[Stored data]
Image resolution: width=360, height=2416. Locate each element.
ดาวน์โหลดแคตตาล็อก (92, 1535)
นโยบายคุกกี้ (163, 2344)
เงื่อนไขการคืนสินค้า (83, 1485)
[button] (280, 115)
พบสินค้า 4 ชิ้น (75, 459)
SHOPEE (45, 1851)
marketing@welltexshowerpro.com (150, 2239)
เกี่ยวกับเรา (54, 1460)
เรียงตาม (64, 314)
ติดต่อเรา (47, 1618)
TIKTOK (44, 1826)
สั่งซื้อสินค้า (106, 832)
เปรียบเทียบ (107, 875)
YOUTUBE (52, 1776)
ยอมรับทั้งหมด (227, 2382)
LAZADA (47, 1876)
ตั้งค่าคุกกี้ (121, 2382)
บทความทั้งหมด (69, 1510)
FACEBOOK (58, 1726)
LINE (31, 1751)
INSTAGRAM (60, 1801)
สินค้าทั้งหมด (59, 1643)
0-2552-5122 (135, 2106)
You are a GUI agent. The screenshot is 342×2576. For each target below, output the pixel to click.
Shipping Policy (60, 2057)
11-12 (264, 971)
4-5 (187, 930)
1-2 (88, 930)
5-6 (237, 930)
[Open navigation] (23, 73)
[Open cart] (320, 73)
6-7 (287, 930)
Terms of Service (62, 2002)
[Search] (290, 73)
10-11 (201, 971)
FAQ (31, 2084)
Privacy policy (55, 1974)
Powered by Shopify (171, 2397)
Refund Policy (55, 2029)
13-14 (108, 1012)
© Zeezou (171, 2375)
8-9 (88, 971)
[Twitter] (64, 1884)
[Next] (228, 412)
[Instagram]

The problem.
Retype exactly the lines from the one containing "0-2552-5122 (135, 2106)" through the last line of the records above, including both.

Written solution.
0-2552-5122 (135, 2106)
You are a GUI agent. The screenshot is 342×2576. For each target below, output the pixel to click.
Shipping Policy (60, 2057)
11-12 (264, 971)
4-5 (187, 930)
1-2 (88, 930)
5-6 (237, 930)
[Open navigation] (23, 73)
[Open cart] (320, 73)
6-7 (287, 930)
Terms of Service (62, 2002)
[Search] (290, 73)
10-11 (201, 971)
FAQ (31, 2084)
Privacy policy (55, 1974)
Powered by Shopify (171, 2397)
Refund Policy (55, 2029)
13-14 (108, 1012)
© Zeezou (171, 2375)
8-9 (88, 971)
[Twitter] (64, 1884)
[Next] (228, 412)
[Instagram]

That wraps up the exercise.